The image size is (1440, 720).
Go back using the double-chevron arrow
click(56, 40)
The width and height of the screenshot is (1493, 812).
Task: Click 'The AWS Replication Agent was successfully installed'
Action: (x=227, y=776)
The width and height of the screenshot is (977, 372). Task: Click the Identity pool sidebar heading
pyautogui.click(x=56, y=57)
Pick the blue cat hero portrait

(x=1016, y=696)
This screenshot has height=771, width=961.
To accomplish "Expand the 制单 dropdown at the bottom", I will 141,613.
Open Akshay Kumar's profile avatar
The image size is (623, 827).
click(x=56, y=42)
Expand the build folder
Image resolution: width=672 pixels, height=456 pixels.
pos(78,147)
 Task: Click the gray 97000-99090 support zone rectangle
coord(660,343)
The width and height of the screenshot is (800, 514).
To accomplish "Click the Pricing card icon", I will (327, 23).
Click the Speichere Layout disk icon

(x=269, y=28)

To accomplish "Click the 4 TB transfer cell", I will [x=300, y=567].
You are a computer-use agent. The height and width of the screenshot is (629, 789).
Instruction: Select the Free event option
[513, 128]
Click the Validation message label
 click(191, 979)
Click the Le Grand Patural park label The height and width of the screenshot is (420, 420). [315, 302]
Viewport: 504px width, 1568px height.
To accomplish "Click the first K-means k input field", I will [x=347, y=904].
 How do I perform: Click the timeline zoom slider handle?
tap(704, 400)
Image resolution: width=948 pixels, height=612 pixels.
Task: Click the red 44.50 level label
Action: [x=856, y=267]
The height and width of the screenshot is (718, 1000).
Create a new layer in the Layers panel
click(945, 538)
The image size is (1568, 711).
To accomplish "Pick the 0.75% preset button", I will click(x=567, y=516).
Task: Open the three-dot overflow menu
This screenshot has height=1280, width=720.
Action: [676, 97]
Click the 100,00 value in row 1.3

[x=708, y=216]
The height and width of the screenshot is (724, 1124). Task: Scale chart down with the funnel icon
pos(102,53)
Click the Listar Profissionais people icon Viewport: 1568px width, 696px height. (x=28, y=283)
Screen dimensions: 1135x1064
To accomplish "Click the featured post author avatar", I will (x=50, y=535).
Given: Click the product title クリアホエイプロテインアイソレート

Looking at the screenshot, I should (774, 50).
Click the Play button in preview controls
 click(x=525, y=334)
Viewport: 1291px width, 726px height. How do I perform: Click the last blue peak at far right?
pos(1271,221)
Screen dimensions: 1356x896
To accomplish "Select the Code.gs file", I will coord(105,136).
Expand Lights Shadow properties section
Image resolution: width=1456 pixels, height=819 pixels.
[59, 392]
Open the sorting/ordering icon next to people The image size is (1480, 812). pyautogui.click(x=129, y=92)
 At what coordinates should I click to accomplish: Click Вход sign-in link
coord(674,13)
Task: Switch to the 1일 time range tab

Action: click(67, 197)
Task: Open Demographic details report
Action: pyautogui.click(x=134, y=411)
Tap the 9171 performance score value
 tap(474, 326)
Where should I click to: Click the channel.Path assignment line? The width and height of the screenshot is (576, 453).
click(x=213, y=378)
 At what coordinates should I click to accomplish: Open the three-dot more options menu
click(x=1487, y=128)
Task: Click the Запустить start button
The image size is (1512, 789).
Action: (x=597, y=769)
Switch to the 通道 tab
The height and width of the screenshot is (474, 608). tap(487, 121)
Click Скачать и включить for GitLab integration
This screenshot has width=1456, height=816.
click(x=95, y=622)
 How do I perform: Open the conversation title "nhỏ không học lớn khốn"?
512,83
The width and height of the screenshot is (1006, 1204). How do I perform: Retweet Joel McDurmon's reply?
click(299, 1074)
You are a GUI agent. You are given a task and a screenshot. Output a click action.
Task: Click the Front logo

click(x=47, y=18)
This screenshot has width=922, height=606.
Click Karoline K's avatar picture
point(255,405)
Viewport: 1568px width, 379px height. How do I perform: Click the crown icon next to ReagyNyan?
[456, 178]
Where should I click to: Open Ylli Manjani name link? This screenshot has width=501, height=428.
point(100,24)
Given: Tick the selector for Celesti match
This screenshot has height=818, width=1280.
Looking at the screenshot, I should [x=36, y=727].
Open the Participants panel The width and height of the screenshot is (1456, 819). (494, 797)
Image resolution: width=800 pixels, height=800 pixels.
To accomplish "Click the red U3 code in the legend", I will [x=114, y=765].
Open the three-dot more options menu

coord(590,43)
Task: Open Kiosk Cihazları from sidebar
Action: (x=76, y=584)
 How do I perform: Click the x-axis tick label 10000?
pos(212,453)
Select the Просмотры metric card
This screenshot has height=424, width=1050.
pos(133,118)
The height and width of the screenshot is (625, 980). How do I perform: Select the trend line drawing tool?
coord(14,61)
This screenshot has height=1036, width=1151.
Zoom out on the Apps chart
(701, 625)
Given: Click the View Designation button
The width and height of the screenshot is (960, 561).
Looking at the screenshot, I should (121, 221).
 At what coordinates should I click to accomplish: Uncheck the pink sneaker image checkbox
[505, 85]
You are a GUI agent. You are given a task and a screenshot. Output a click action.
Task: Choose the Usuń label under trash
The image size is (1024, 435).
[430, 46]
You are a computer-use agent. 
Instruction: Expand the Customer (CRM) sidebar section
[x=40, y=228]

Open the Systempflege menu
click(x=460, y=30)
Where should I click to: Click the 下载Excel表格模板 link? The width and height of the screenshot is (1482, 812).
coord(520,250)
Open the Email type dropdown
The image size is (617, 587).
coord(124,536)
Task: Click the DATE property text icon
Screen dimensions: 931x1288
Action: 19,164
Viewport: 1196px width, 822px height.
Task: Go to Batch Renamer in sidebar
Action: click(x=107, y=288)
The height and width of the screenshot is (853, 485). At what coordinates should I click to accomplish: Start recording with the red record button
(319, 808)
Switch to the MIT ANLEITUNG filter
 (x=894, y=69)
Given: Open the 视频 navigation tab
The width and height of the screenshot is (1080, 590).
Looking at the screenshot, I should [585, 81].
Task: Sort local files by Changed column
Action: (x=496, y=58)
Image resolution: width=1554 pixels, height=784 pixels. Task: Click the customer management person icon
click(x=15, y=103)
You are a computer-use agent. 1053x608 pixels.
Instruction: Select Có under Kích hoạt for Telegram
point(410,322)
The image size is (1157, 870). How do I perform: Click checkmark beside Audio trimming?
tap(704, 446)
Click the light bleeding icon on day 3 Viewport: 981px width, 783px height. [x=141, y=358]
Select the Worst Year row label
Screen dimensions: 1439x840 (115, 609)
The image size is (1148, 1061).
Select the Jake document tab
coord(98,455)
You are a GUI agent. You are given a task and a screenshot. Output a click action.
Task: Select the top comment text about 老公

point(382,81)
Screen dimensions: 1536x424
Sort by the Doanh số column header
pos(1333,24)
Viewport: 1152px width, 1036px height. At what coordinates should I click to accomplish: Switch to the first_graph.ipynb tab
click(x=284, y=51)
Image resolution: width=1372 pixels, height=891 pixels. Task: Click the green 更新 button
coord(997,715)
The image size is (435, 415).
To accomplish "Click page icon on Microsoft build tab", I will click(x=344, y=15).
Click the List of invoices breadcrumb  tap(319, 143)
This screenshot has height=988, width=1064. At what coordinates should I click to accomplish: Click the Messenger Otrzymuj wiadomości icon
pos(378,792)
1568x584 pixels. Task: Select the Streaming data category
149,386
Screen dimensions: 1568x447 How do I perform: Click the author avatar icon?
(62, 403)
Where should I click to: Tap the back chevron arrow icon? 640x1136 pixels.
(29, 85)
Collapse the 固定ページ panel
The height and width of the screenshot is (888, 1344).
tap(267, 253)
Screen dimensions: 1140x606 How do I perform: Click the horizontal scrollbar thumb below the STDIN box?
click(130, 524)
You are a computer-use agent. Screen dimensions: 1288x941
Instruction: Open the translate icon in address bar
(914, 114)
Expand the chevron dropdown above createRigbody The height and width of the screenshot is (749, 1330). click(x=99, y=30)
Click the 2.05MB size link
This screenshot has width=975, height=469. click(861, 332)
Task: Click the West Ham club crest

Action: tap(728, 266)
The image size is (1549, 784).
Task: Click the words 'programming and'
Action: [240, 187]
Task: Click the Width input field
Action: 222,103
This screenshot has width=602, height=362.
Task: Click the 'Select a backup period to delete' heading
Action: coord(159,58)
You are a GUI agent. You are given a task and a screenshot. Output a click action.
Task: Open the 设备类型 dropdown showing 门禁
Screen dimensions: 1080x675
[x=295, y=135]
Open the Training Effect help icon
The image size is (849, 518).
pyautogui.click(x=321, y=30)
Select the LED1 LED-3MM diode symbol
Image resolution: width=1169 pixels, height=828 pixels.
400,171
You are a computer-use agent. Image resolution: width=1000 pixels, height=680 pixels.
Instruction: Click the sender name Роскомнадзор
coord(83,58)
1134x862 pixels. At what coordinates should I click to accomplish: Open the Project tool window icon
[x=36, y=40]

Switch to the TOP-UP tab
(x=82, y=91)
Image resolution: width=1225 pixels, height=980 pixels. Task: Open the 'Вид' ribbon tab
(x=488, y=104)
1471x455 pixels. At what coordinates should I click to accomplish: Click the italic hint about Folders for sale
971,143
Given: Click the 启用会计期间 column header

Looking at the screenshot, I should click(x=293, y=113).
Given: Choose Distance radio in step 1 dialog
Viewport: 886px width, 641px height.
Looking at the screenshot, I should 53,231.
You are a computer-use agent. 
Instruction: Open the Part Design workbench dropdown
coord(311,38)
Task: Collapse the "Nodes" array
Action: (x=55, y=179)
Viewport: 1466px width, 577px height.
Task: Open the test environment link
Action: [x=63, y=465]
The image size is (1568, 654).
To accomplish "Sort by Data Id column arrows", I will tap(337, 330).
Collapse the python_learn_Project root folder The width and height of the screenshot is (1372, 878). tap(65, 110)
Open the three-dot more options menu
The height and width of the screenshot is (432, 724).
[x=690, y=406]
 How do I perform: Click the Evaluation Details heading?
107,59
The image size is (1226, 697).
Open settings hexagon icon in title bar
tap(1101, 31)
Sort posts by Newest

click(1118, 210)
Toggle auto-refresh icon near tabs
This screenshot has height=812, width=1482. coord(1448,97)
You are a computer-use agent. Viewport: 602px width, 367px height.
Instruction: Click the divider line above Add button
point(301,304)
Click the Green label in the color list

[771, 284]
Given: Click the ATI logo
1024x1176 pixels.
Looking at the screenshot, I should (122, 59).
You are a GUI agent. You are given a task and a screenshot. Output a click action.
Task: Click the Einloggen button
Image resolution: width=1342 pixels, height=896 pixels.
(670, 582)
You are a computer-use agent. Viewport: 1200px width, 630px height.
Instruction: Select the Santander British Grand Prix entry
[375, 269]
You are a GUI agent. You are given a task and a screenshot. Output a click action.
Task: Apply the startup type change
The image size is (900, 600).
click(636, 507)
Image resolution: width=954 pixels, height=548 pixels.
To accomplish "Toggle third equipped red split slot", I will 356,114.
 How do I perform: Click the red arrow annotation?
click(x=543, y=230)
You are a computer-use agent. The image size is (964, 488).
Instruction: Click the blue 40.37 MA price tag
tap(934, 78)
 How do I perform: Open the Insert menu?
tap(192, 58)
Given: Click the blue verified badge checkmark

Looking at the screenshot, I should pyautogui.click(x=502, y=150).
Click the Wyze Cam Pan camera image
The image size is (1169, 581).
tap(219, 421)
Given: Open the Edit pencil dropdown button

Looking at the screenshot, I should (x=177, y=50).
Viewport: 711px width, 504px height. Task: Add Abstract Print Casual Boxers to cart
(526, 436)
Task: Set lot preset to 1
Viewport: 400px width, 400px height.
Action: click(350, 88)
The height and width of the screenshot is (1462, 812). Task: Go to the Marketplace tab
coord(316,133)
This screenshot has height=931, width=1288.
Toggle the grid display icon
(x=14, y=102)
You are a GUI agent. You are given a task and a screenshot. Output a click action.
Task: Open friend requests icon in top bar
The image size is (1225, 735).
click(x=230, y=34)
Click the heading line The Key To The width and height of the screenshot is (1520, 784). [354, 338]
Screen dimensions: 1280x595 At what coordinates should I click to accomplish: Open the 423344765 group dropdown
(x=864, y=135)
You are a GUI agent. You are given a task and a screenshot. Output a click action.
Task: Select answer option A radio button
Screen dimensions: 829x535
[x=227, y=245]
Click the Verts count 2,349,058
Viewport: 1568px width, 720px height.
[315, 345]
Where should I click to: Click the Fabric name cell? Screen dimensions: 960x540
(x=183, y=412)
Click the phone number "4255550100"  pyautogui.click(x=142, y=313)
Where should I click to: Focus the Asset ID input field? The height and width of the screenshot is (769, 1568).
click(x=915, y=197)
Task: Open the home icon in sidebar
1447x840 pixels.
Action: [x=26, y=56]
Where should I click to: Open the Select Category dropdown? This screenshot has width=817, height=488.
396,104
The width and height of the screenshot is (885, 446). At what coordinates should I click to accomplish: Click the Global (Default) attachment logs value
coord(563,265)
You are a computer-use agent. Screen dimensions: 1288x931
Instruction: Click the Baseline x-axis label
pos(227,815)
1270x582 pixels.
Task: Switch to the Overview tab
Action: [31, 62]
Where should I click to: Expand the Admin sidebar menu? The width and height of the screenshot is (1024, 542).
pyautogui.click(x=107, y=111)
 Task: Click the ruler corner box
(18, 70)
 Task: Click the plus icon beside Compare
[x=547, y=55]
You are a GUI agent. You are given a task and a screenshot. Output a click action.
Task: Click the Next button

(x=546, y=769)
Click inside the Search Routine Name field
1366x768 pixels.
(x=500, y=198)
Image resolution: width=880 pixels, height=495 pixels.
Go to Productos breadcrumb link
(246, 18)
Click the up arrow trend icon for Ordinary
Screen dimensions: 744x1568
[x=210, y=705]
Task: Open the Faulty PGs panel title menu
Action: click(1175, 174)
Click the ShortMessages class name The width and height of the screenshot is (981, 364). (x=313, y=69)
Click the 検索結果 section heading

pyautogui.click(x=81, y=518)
****************
=== Work instructions ===
Search the entries for the string "people" and collect each line that has it.

=== Output below ===
Click the Listar Profissionais people icon Viewport: 1568px width, 696px height. (x=28, y=283)
Open the sorting/ordering icon next to people The image size is (1480, 812). pyautogui.click(x=129, y=92)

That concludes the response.